Pediatric Psoriasis Comorbidities

Nicole W. Kittler, MD; Kelly M. Cordoro, MD


Skin Therapy Letter. 2020;25(5):1-6. 

In This Article

Case Resolution (Denouement)

A reasonable approach to this patient is to confirm his diagnosis given the severity and disease escalation despite treatment with an aggressive form of phototherapy (Goeckerman), assess for triggers such as infection, and investigate for comorbidities. A skin biopsy revealed psoriasis, and bacterial cultures from the skin erosions, pharynx and anus were negative. A comprehensive review of systems and discussion with the patient and his family revealed depression, social isolation, and social stigma. As his disease improved (he was initially treated with methotrexate while awaiting insurance approval for an anti-TNF agent; once approved, he started adalimumab), his mood remained low and the rage attacks continued. Despite near total skin clearance on biologic therapy, he remained anxious and depressed, spoke very little during office visits, and was referred for psychological evaluation and therapy. Over time, both his skin and his psychological health improved. Now, 4 years after his initial presentation, he remains on adalimumab, has a few localized plaques on the legs, his mood has normalized, and he enjoys and is doing well in school. During check-ups, he engages, smiles, answers questions, makes eye contact, and has hopes and dreams for his future which he shares openly.

Task details:
Continue the case resolution on pediatric psoriasis comorbidities, picking up right after its final sentence.

(Collected data)

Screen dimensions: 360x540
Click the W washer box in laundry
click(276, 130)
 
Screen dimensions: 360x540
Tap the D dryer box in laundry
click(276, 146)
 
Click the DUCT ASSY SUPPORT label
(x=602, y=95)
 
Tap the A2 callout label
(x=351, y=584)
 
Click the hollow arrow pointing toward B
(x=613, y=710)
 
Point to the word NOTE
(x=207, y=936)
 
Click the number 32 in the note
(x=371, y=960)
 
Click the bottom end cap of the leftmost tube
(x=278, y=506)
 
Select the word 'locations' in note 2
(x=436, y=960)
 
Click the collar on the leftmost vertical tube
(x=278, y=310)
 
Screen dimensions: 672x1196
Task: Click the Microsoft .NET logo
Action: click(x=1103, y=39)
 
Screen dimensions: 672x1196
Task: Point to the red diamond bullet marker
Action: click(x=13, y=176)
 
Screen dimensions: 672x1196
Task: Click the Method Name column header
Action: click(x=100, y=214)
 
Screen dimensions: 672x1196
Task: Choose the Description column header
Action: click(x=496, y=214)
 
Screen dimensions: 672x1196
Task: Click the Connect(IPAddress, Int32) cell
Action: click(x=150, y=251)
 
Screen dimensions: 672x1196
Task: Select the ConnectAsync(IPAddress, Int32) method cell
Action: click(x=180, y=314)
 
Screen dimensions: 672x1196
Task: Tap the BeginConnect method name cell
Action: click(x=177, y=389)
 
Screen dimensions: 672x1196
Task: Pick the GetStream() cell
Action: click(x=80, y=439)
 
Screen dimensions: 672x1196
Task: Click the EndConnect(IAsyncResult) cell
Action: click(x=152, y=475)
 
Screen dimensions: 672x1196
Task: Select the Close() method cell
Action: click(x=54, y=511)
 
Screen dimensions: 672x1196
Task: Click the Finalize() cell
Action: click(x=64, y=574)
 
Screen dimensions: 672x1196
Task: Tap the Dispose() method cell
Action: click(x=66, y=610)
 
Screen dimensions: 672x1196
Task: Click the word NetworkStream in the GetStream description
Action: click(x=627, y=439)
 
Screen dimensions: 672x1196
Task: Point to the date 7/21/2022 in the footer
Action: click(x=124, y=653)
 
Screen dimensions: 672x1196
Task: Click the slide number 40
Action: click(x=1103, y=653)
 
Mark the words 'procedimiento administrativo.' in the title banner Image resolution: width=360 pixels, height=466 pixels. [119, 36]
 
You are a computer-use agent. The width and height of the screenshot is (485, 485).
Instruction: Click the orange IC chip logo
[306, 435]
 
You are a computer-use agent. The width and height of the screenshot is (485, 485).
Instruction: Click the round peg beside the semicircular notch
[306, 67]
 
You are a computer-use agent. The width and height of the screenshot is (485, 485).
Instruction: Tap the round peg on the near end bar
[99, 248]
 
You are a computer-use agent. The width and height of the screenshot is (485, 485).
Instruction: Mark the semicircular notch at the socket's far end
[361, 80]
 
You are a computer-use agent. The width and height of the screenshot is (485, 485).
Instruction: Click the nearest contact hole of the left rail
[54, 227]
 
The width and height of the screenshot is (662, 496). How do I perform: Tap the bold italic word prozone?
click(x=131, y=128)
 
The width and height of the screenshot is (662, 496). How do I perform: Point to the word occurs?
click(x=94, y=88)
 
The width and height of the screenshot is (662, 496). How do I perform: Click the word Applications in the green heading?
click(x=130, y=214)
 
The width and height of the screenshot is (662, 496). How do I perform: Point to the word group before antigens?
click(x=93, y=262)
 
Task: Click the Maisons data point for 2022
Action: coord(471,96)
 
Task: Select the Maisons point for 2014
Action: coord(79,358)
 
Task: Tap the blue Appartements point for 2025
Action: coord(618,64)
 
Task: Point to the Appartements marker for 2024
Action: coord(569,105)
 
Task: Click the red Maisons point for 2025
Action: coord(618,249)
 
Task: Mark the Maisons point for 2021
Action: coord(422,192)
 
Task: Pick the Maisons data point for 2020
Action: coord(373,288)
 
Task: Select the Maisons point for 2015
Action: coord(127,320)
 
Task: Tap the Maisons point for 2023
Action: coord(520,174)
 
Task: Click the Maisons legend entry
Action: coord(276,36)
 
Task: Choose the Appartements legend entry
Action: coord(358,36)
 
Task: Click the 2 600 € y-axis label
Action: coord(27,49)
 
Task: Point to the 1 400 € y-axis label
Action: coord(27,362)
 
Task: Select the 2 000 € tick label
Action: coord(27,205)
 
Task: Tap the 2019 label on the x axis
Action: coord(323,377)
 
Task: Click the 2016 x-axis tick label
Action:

Answer to the problem:
This case highlights the importance of a thorough evaluation for comorbid conditions and triggers in patients with psoriasis, as well as the disease impact on social and psychological health and well-being. Consider both extrinsic (i.e., the patient is sad, depressed and withdrawn because he does not like the way he looks and feels) and intrinsic factors (e.g., the inflammation in the skin leading to psoriasis may also be at play in the brain, resulting in altered mood or potentially organic mental health disease; i.e., not just a "cause and effect" phenomenon). Many children with psoriasis are undertreated often due to age, a paucity of short- and long-term safety data for newer targeted therapies, and lack of experience and comfort with systemic therapies for children on the part of dermatologists. As we enter a new era of pediatric patient population involvement in clinical trials and the US FDA approval of biologic therapies for children, hopefully the treatment gap between children and adults with psoriasis will narrow. In addition, as we learn more about the long-term consequences of chronic, undertreated inflammation on the cardiovascular and other organ systems (i.e., the "psoriatic march"), the psychosocial impact of having a disfiguring, severe chronic disease in childhood, and other comorbidities associated with pediatric psoriasis, we will be better positioned to face the demands, challenges and opportunities of comprehensively and optimally managing children with psoriasis.